The disappearance of bodies is a well-understood subject, and the Indian State’s enforced disappearances of bodies takes various forms. While many of these are widely reported, this project will focus on policies and practices surrounding the disappearances of bodies that are often undocumented, overlooked or not understood through this lens. Enforced disappearances observed in forgotten conflicts and civil war zones, forced displacements from land due to economic policies, fatalities resulting from poverty, extrajudicial killings, and incarceration in detention centers and prisons, would all fall under the category of bodily disappearances.

The disappearance of lands is an equally important state practice that requires close scrutiny, because through the alteration of landscapes, it can effectively ensure the deprivations of rights, lives and livelihoods. This is possible through actions such as the dispossession from ancestral lands leading to forced migration, and subsequent lack of security or land rights; the colonisation of indigenous lands; and the amendment of policies designed to protect land rights and the environment, such as the Forest Rights Act and the Biological Diversity Act.

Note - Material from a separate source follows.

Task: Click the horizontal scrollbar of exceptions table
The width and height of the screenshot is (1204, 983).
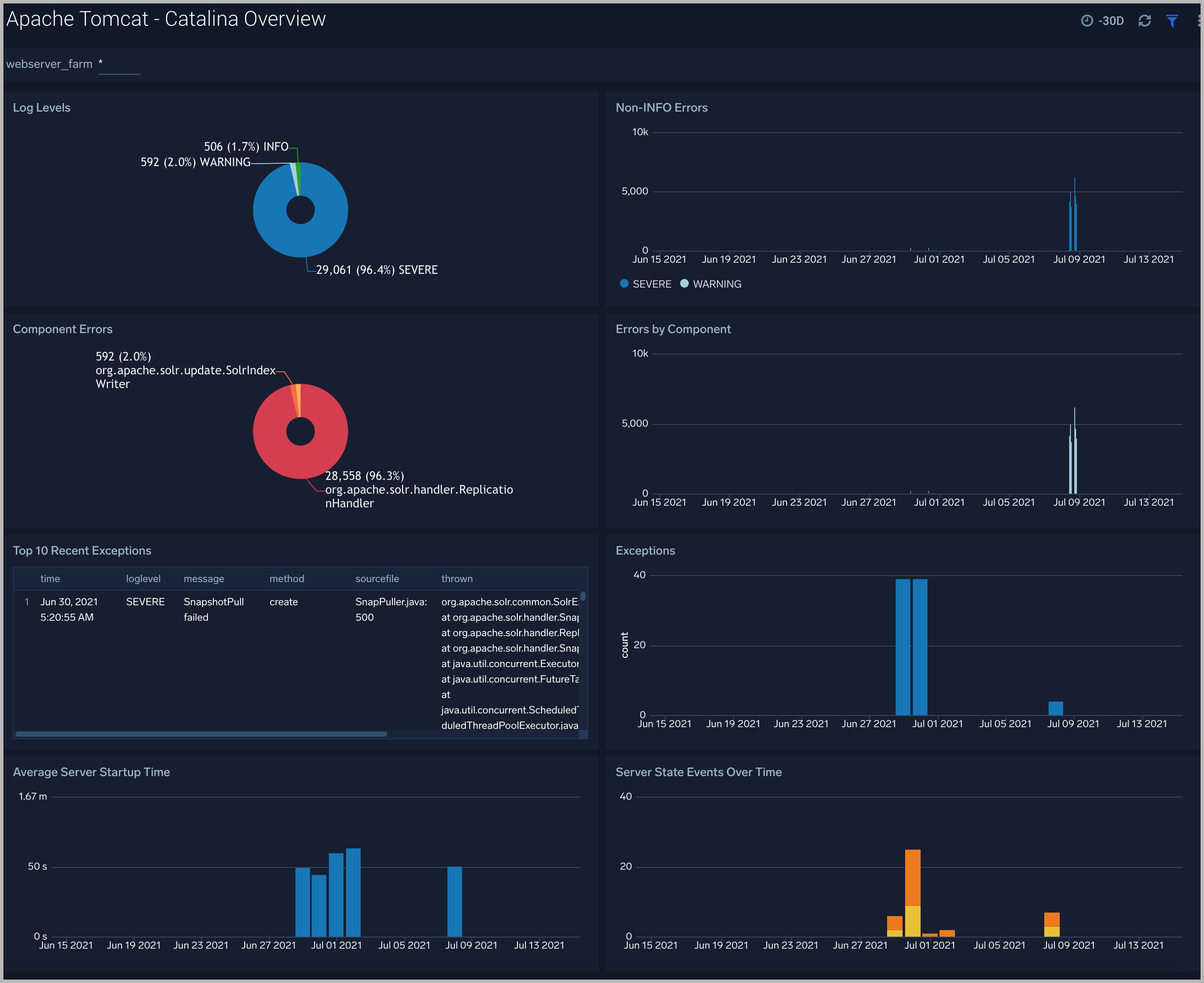Action: click(201, 734)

Perhaps the least studied disappearance—and therefore more dangerous for it—is that of the mind. Through the proliferation of surveillance capitalism, facilitated by artificial intelligence, the state-sponsored manipulation of minds is a subject that demands closer attention and understanding. Journalists, political analysts, and academics have extensively scrutinised the BJP’s sophisticated social engineering tactics, encompassing intricate data-collection methodologies, leveraging social media as potent propaganda tools, the ideological integration of Adivasis into the majority narrative, and the crafting of region-specific Hindutva narratives. While the technological and political manipulation of social norms have been researched, it is important to understand these phenomena through the lens of the manipulation of psyche, and how techniques such as micro-targeting falls within this overarching theme of a disappearance of minds.

In this milieu, The Polis Project deems it imperative to chronicle the disappearance of memories, policies, documents, information, institutions and systems that once served as lifelines for the populace, juxtaposed with the stark realities of state violence and excesses. The project will document and analyse instances of erasures, denials and replacements, in the statecraft of disappearance.